Content » Vol 99, Issue 7

Short communication

Mutation in FAM111B Causes Hereditary Fibrosing Poikiloderma with Tendon Contracture, Myopathy and Pulmonary Fibrosis

Fuying Chen, Luyao Zheng, Yue Li, Huaguo Li, Zhirong Yao* and Ming Li*

Department of Dermatology, Xinhua Hospital, Shanghai Jiaotong University School of Medicine, 1665 Kongjiang Road, Shanghai 200092, China. *E-mail:,

Accepted Apr 2, 2019; E-published Apr 2, 2019


Congenital poikiloderma is a dermatological condition characterized in the first few months of life by epidermal atrophy, telangiectasias, and variegated pigmentation (hypo- and hyperpigmentation).

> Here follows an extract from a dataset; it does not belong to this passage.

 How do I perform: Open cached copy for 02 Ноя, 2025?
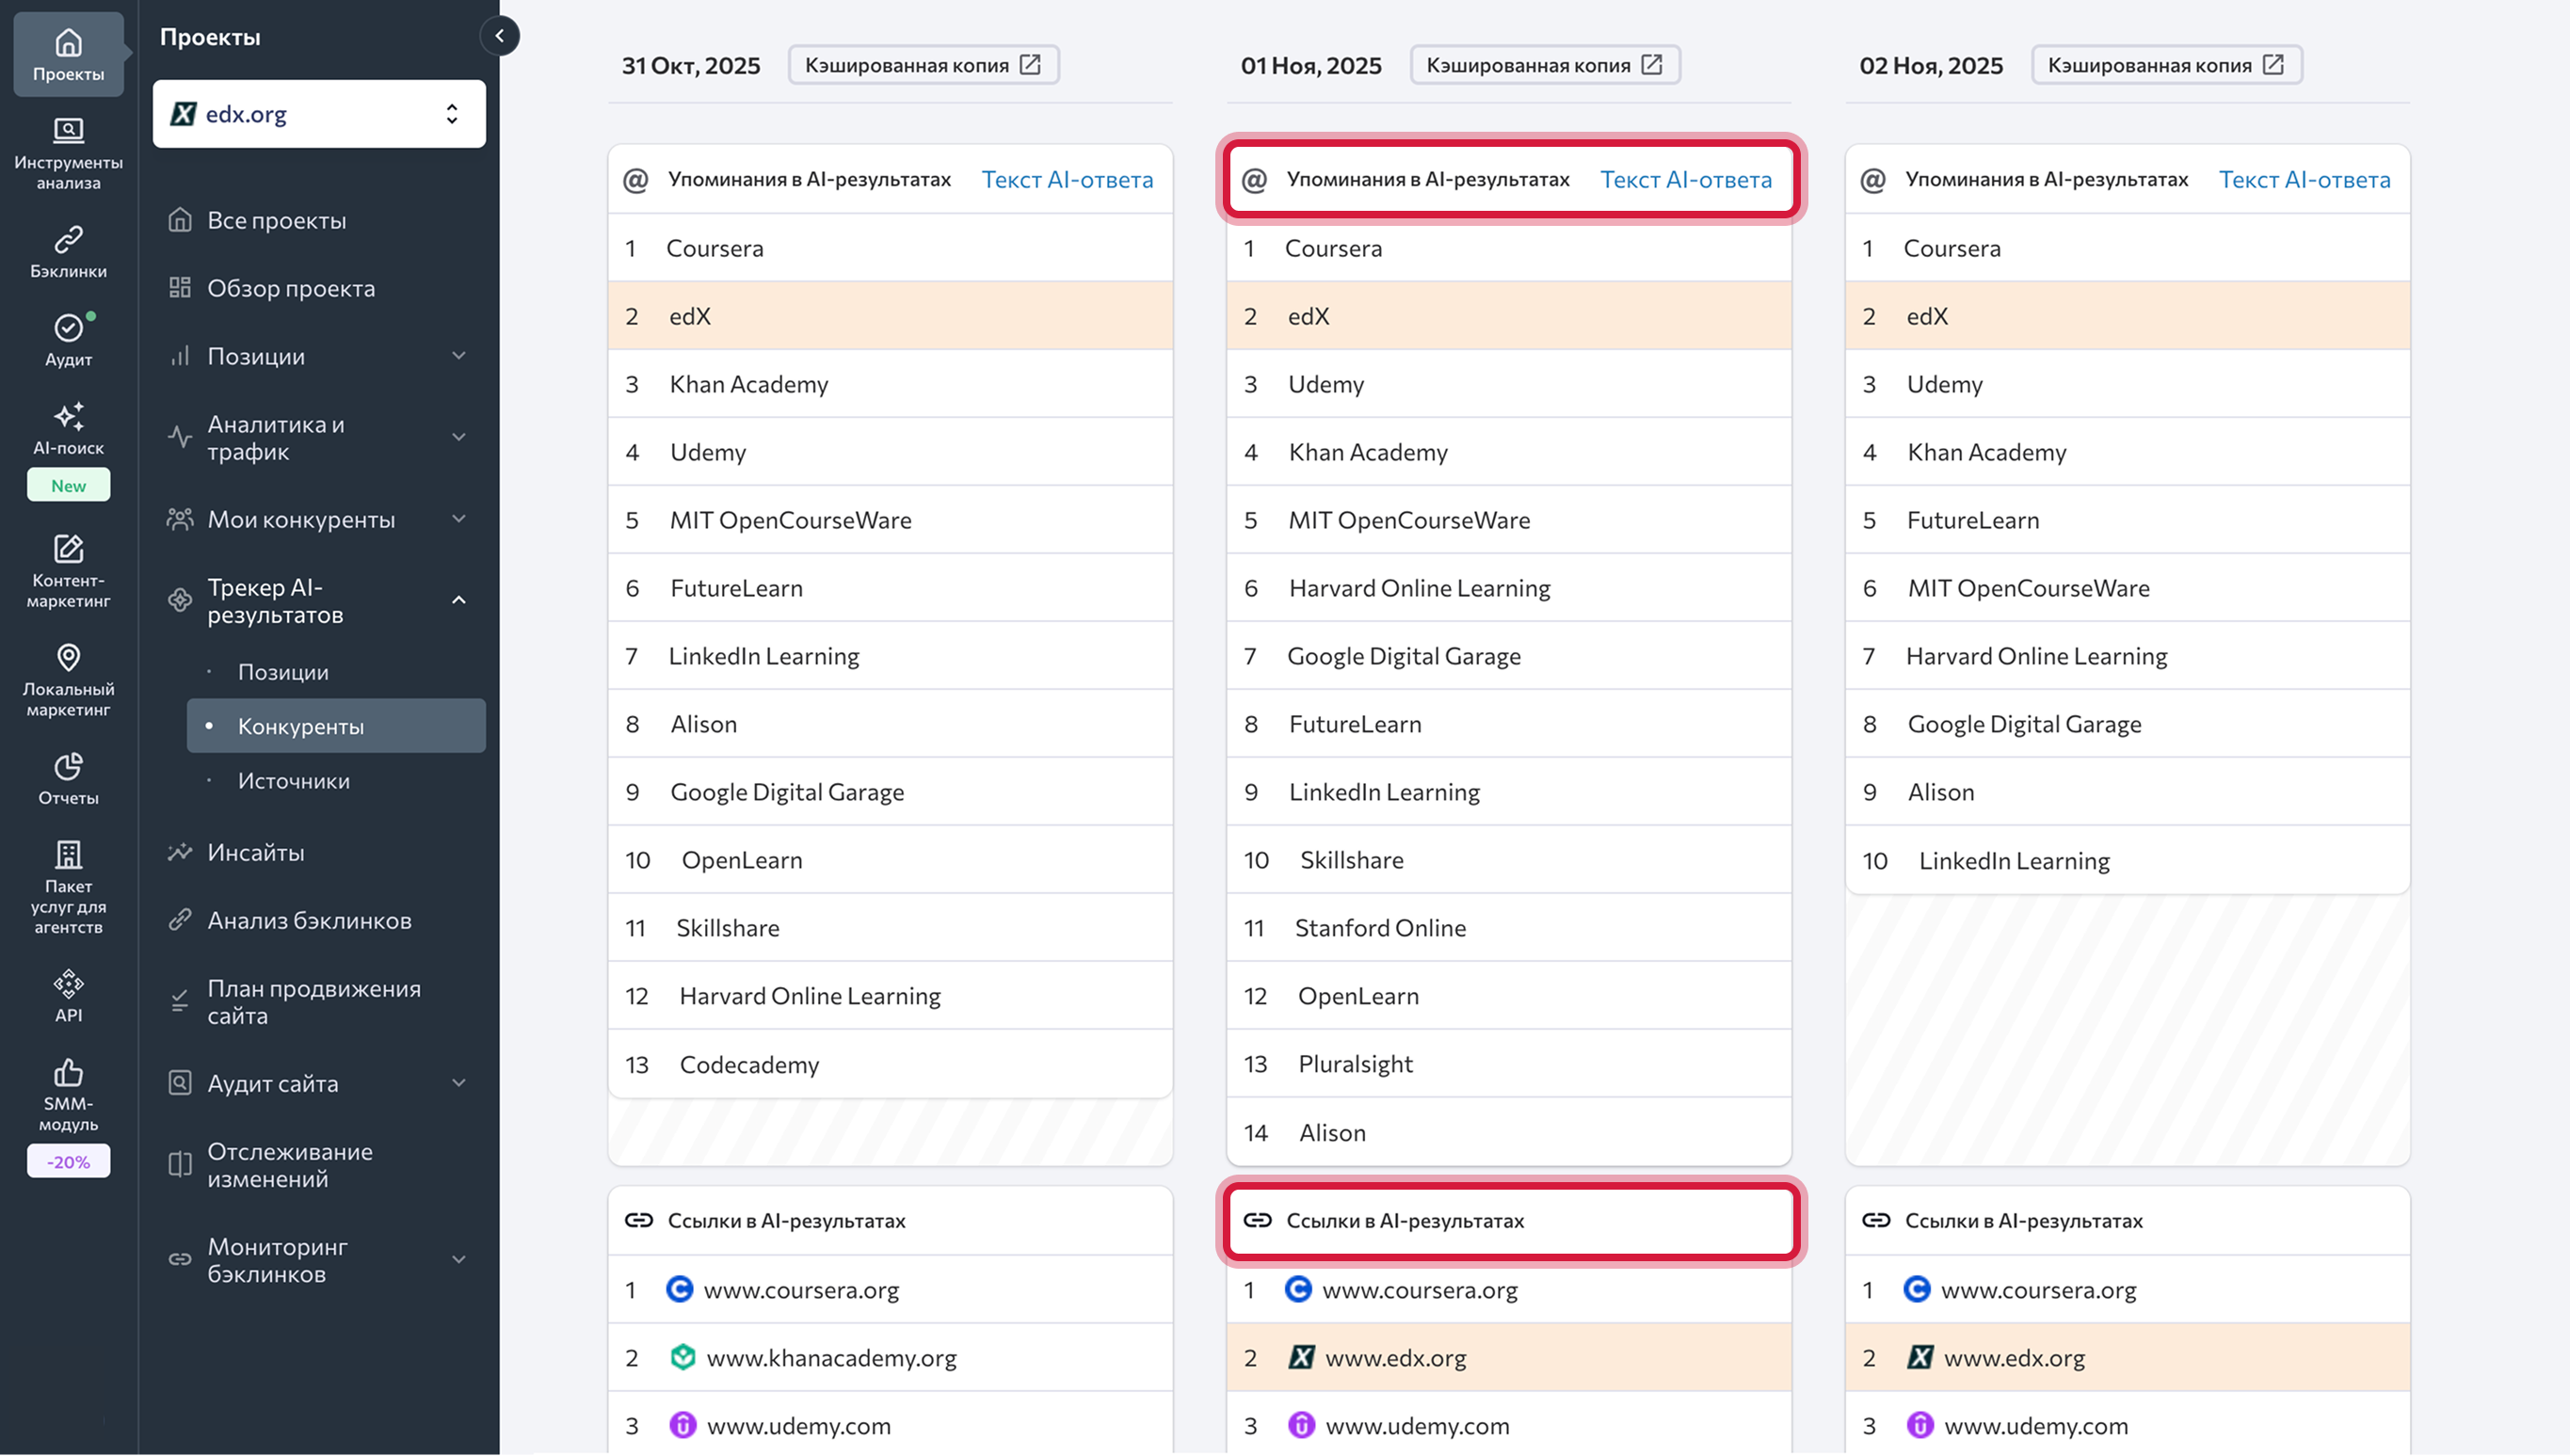tap(2166, 65)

Poikiloderma often presents a diagnostic challenge in the first few months of life, with differential diagnoses such as Rothmund-Thomson syndrome (RTS), the eponymous Weary form of hereditary sclerosing poikiloderma, Clericuzio-type poikiloderma with neutropaenia, and Kindler syndrome (1–3).

A distinct autosomal dominant form of hereditary fibrosing poikiloderma (HFP) was first described in a South African family in 2006 (3). HFP with tendon con-tractures, myopathy, and pulmonary fibrosis (abbreviated POIKTMP) is caused by mutations in FAM111B (Homo sapiens family with sequence similarity 111, member B), encoding a trypsin-like cysteine/serine peptidase (4, 5). FAM111B has also been implicated in susceptibility to prostate cancer (6). The main clinicopathological features of POIKTMP comprise early-onset poikiloderma, especially on the face and sun-exposed areas, alopecia, hypohidrosis with heat intolerance, growth retardation, multiple muscle contractures, in particular triceps surae muscle contractures, progressive muscle weakness, progressive pulmonary fibrosis, exocrine pancreatic dysfunction, liver impairment, cataracts and haematological abnormalities (4, 7–9).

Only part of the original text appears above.